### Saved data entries
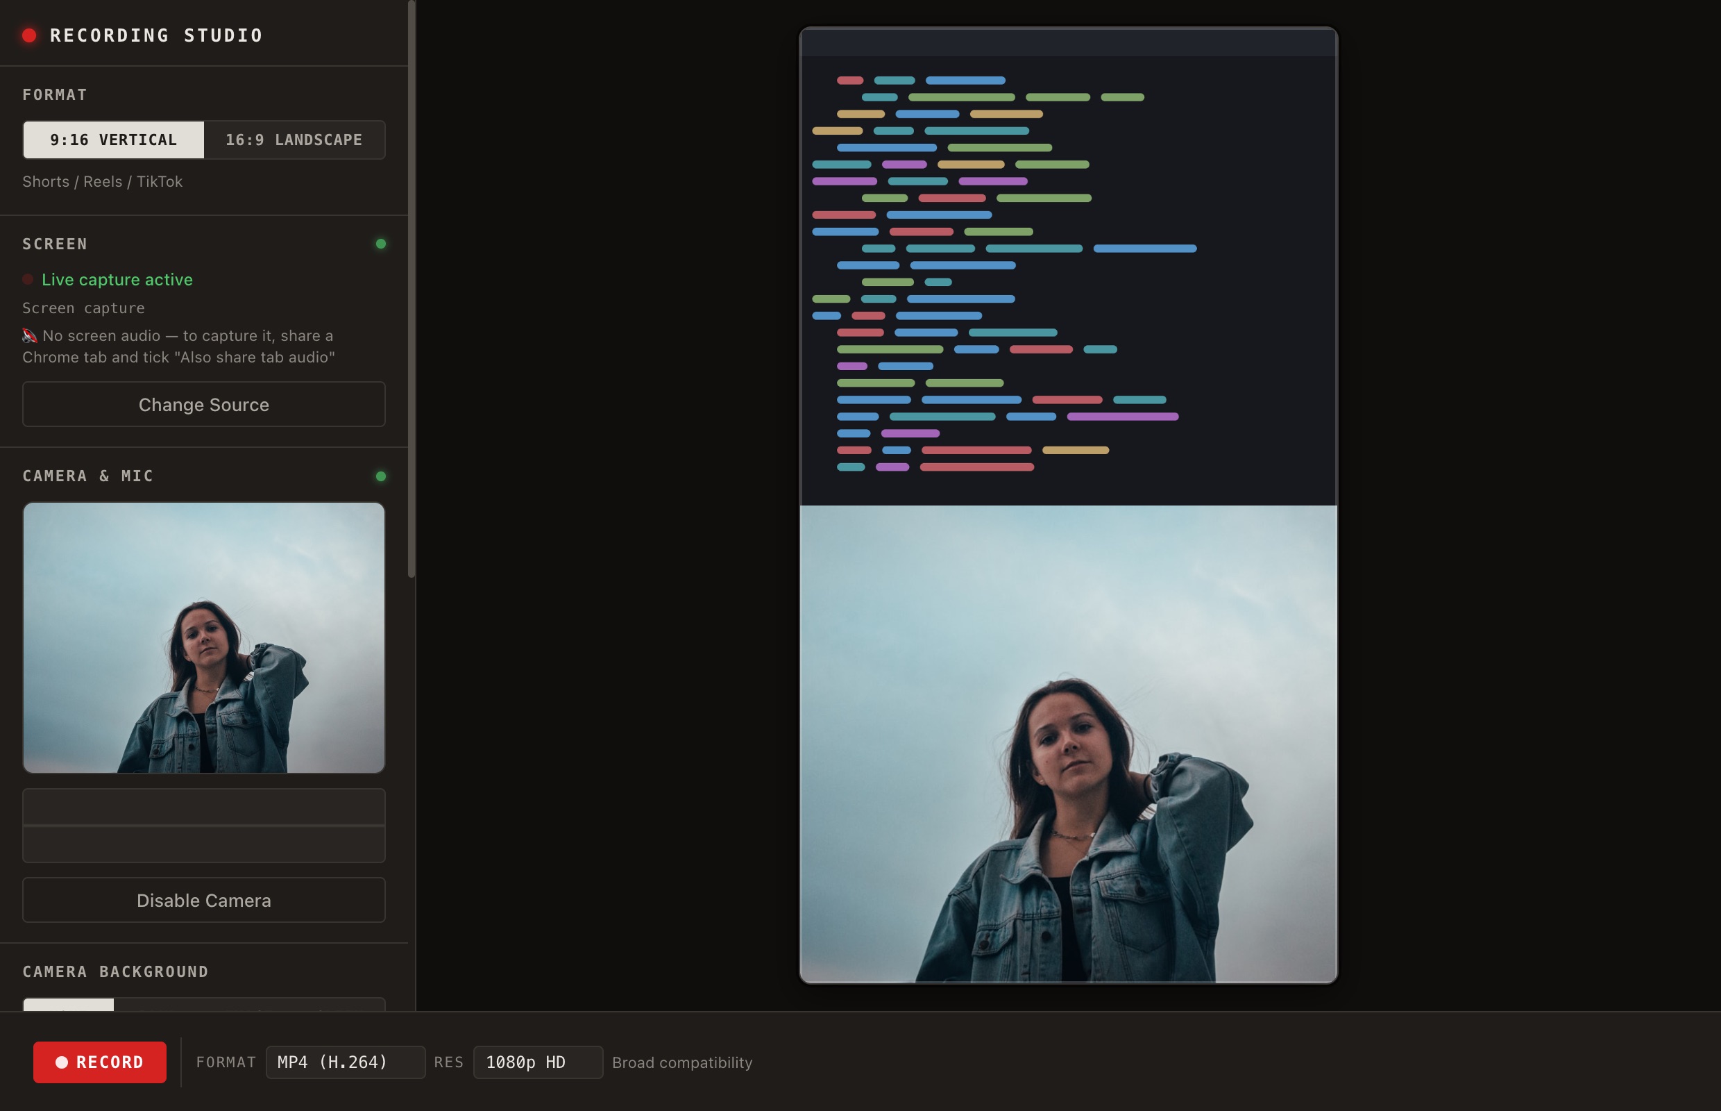Click the Change Source button
The height and width of the screenshot is (1111, 1721).
pyautogui.click(x=204, y=404)
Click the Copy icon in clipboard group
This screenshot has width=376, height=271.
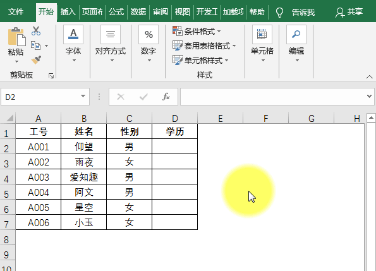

### TASK TO COMPLETE
All lines from the one containing "Click the Copy icon in clipboard group" to the end of the entries should appear in the output exactly as written, with no pictures.

### RESPONSE AREA
Click the Copy icon in clipboard group
This screenshot has width=376, height=271.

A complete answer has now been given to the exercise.